BUKU sajak
berbahasa Lampung, Mak Dawah Mak Dibingi (MDMD) yang diterbitkan BE Press pada 2007
lalu, dianggap sebagai upaya mengerami telur kebudayaan. Menetaskan anak pinak
kekayaan seni budaya Lampung.
Tidak ada yang meragukan kemampuan dan konsentrasi Udo Z
Karzi. Bisa disebut, satu-satunya pemikir kebudayaan Lampung yang langsung
menggelutinya dengan karya-karya. Penuh literasi dan mengungkap sederet fakta
kontekstual lewat kontemplasi. Baik itu pada sejumlah esai, tulisan pop,
artikel maupun puisi. Satu-satunya penulis yang memelopori lahirnya sajak-sajak
berbahasa Lampung.
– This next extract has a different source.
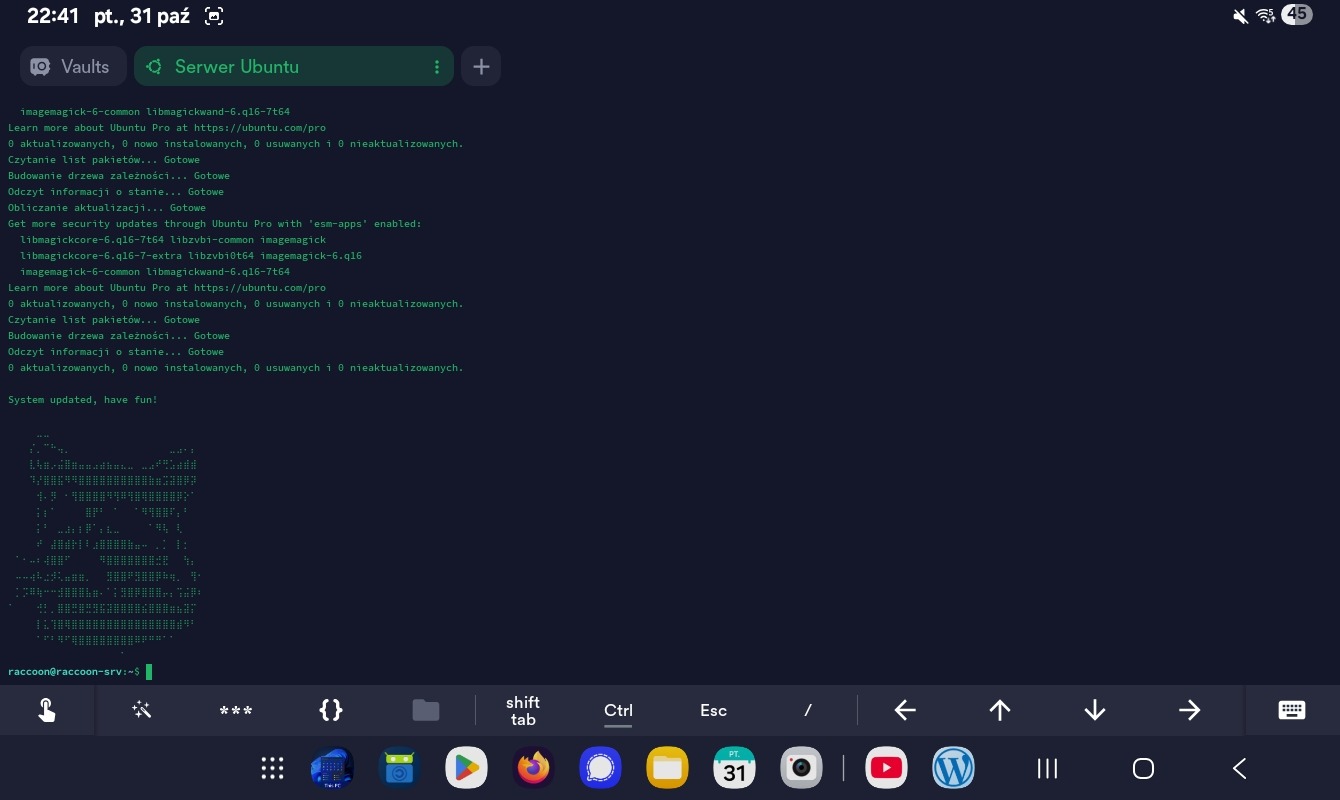Open the magic wand autocomplete tool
Lewat buku Momentum,
2002 dan MDMD.
Udo Z Karzi, pernah ditulis Hardi Hamzah sebagai orang yang berusaha menetaskan telur agar beranak-pinak dan besar, serta memberikan benefit tersendiri. “Telur yang telah di ujung tanduk itu benar-benar bisa menetas dan menjadi "anak ayam" kebudayaan Lampung yang makin mahal harganya.” Semua itu karena dianggap seni budaya kita telah berada di ujung tanduk.
Di sinilah letak sederet pertanyaan tentang semacam protap
atau setting sosial kesusastraan
Lampung. Jika MDMD adalah karya pecah
telur, sebagai pemula lahirnya sajak-sajak berbahasa Lampung. Kemudian diikuti beberapa
buku seperti Suluh oleh Fitriyani, Di Lawok Nyak Nelepon Pelabuhan karya
Oki Sanjaya. Kemudian yang berupa cerita, Tumi
Mit Kota, Cerita-Cerita Jak Bandar
Negeri Semuong, serta Radin Inten II.
Namun demikian, seberapa berdampak penerbitan buku berbahasa
Lampung itu pada upaya pelestarian, membangun kecintaan dan membuat setting
budaya?
Sebuah Pesona Cutik
Sungsai
Menjawab pertanyaan tersebut, perlu pemetaan sastra
khususnya puisi. Puisi itu menurut Ignas Kleden (2004) bisa berfungsi sebagai
kritik sosial, kita memang menemukan relevansinya dalam MDMD. Bagaimanapun,
sebuah puisi tidak dapat mengelak dari kondisi masyarakat dan situasi
kebudayaan dan tempat dimana karya itu dihasilkan.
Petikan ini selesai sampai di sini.